Influencias sistémicas de la microbiota oral
El desequilibrio de la microbiota oral se ha asociado con diversas patologías sistémicas:
- enfermedades cardiovasculares,
- diabetes,
- artritis reumatoide,
- deterioro cognitivo,
- parto prematuro en mujeres embarazadas.
La conexión se basa en la capacidad de bacterias orales y sus toxinas para entrar al torrente sanguíneo o aumentar la inflamación sistémica.
Alimentos y hábitos que promueven una microbiota oral saludable
Para preservar el equilibrio del ecosistema bucal es útil integrar ciertos hábitos dietéticos:
Alimentos pre y probióticos
Verduras, frutas, yogur natural, kéfir y kimchi pueden favorecer un entorno microbiano saludable.
Fibra
Estimula el flujo salival y actúa como prebiótico para algunas bacterias orales.
Polifenoles
Presentes en arándanos, té verde, cacao y aceite de oliva, ayudan a regular el crecimiento microbiano sin destruirlo.
Evitar azúcares refinados
El exceso de azúcar altera el pH y favorece el crecimiento de bacterias acidogénicas.
Buena hidratación
La saliva es un factor crítico para el equilibrio microbiano y la digestión inicial.
Factores que deterioran la microbiota oral
Algunos hábitos son especialmente nocivos:
- uso excesivo de enjuagues antibacterianos,
- tabaco y alcohol,
- respiración bucal crónica,
- dieta ultraprocesada,
- estrés sostenido.
Estos factores favorecen el desplazamiento de especies beneficiosas por microorganismos patógenos.
Respiración nasal: un factor poco mencionado
Respirar por la nariz favorece un entorno bucal saludable. La respiración oral reduce el flujo salival, altera el pH y promueve disbiosis, lo que impacta tanto en la digestión como en la salud del esmalte y las encías.
Conclusión
La microbiota oral es un componente clave del sistema digestivo y del equilibrio general del organismo. Su función va mucho más allá de la salud dental, influyendo en la inmunidad, la inflamación sistémica, el metabolismo y la comunicación con la microbiota intestinal.

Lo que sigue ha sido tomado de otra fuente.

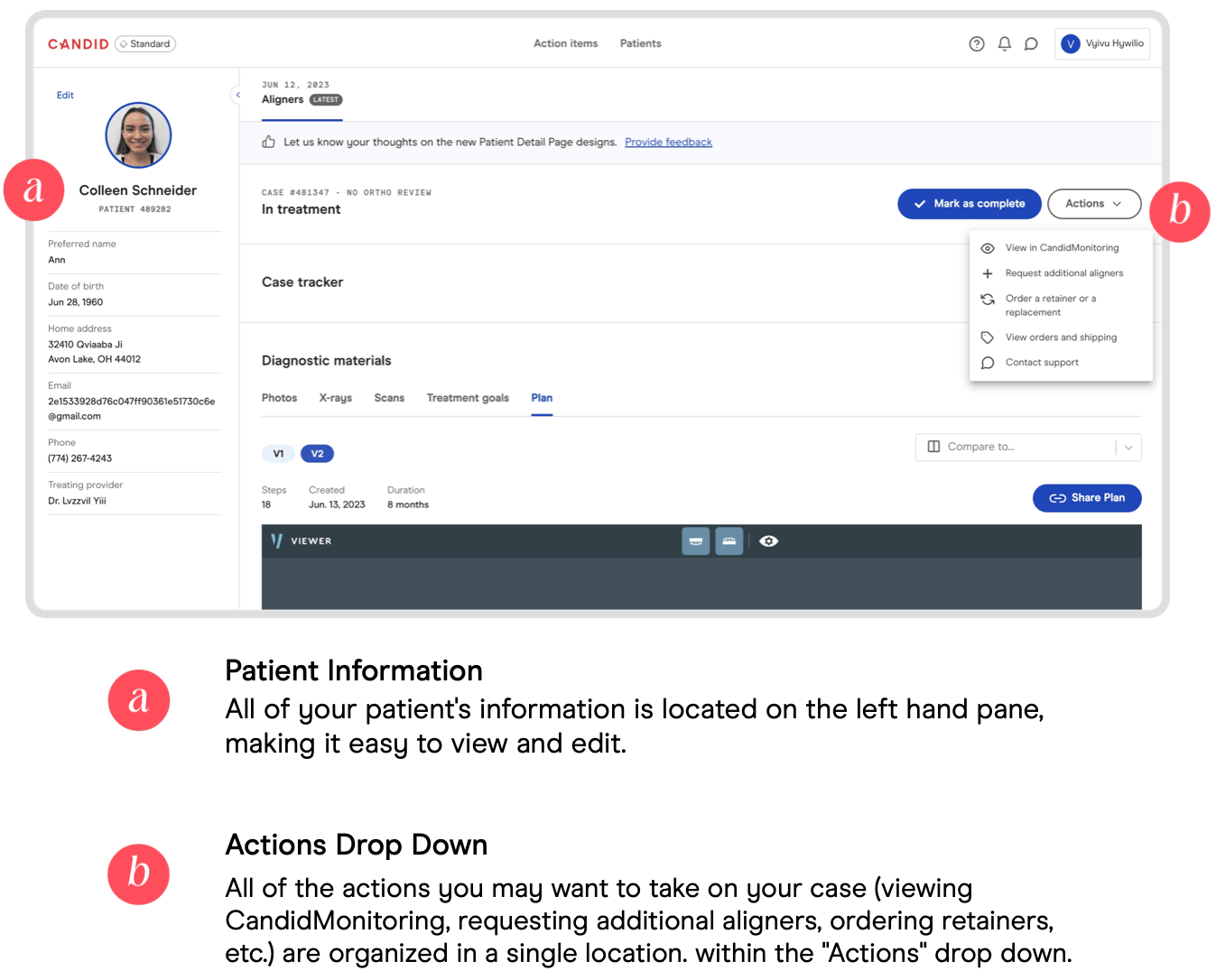Toggle the upper arch view in the Viewer
The image size is (1216, 980).
pos(695,541)
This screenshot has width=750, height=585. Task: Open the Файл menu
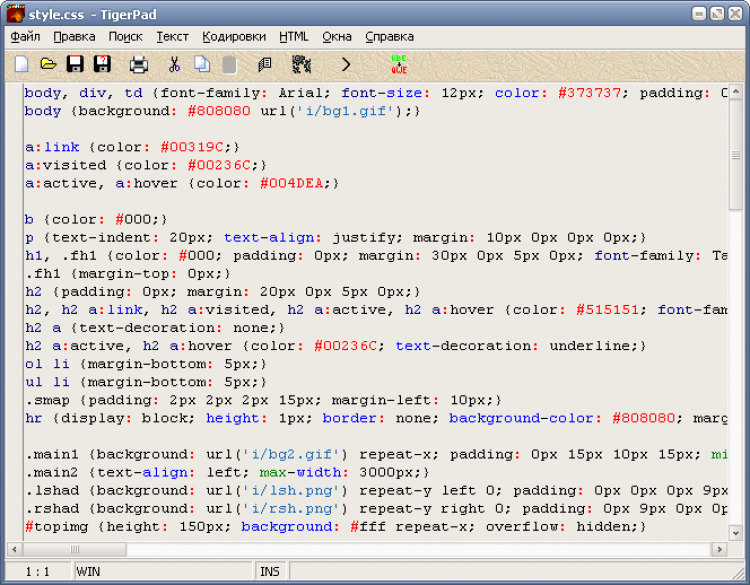(25, 37)
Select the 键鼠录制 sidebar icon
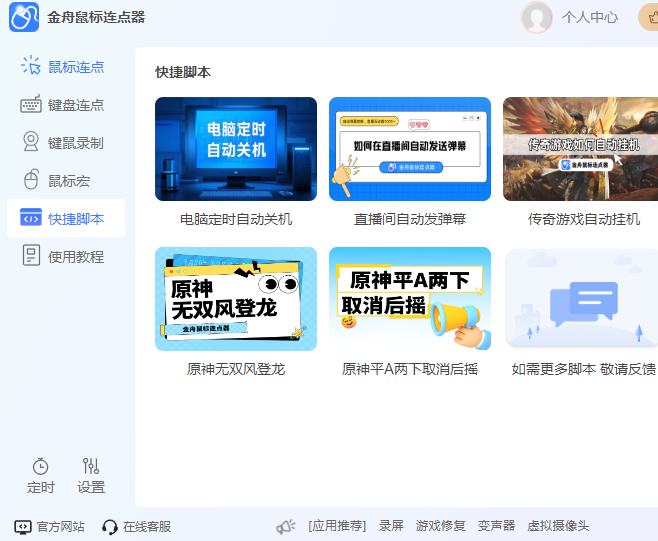This screenshot has height=541, width=658. [x=31, y=143]
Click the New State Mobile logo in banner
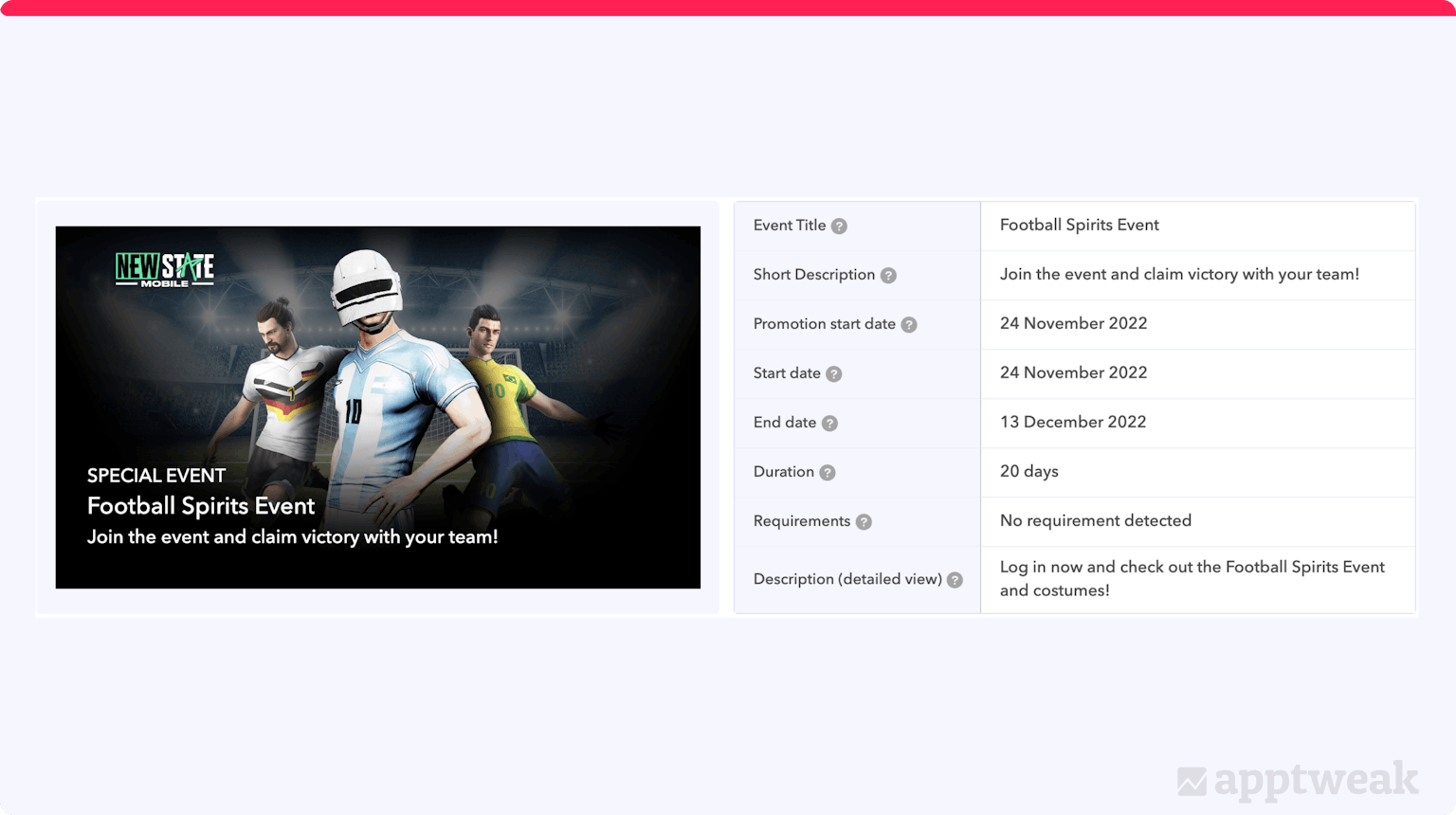Image resolution: width=1456 pixels, height=815 pixels. click(x=165, y=269)
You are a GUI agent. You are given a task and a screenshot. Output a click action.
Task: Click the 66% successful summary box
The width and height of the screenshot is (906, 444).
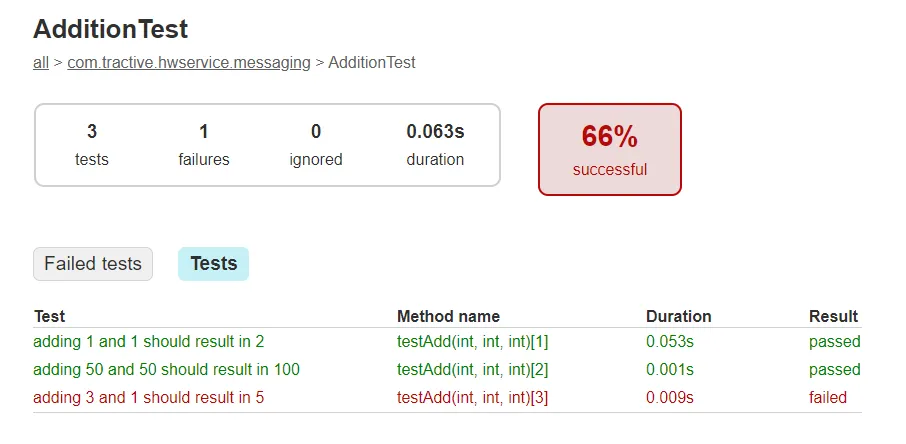pos(610,149)
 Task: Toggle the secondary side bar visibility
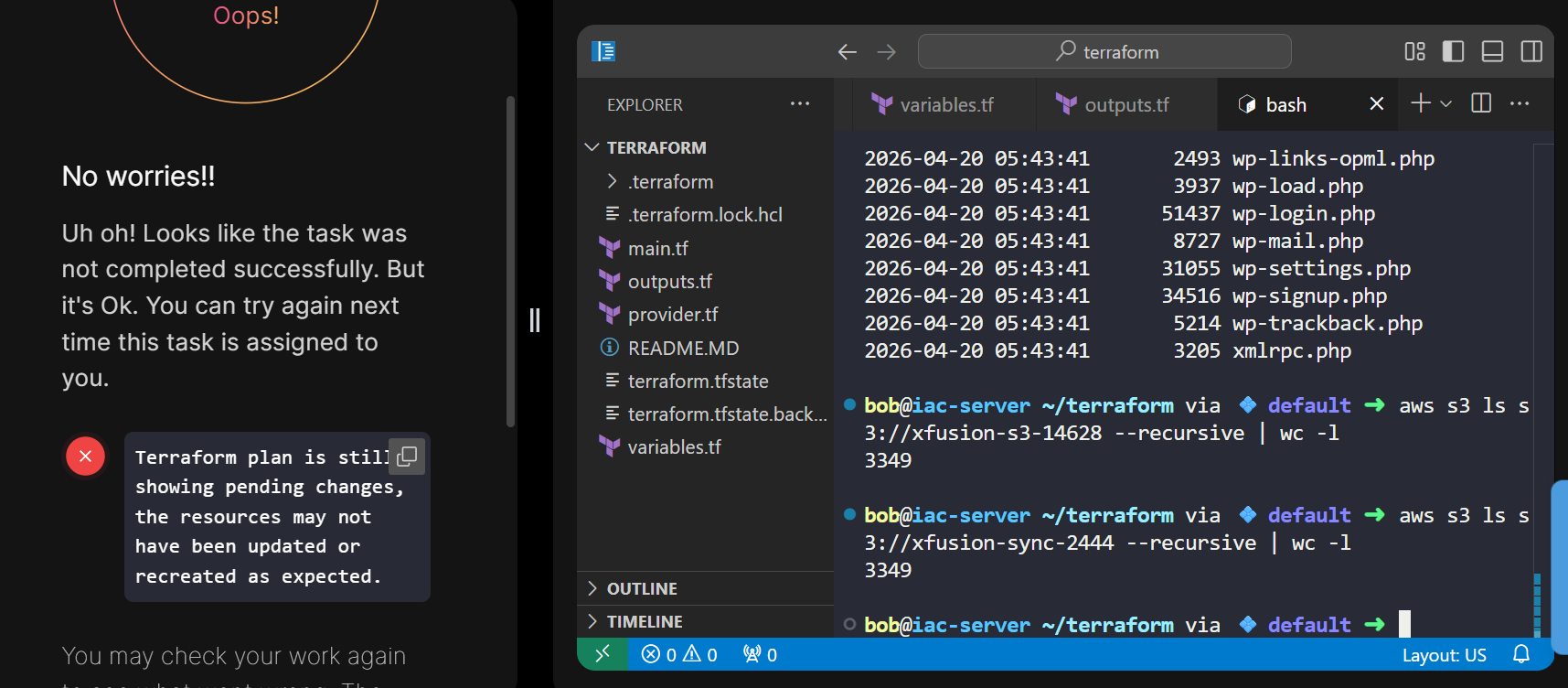(1531, 51)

Cuidar este ecosistema implica adoptar hábitos alimentarios adecuados, promover una buena higiene bucal sin destruir la flora protectora y respetar los mecanismos fisiológicos naturales como la respiración nasal.
Una microbiota oral equilibrada es, en última instancia, una inversión en salud digestiva y sistémica a largo plazo.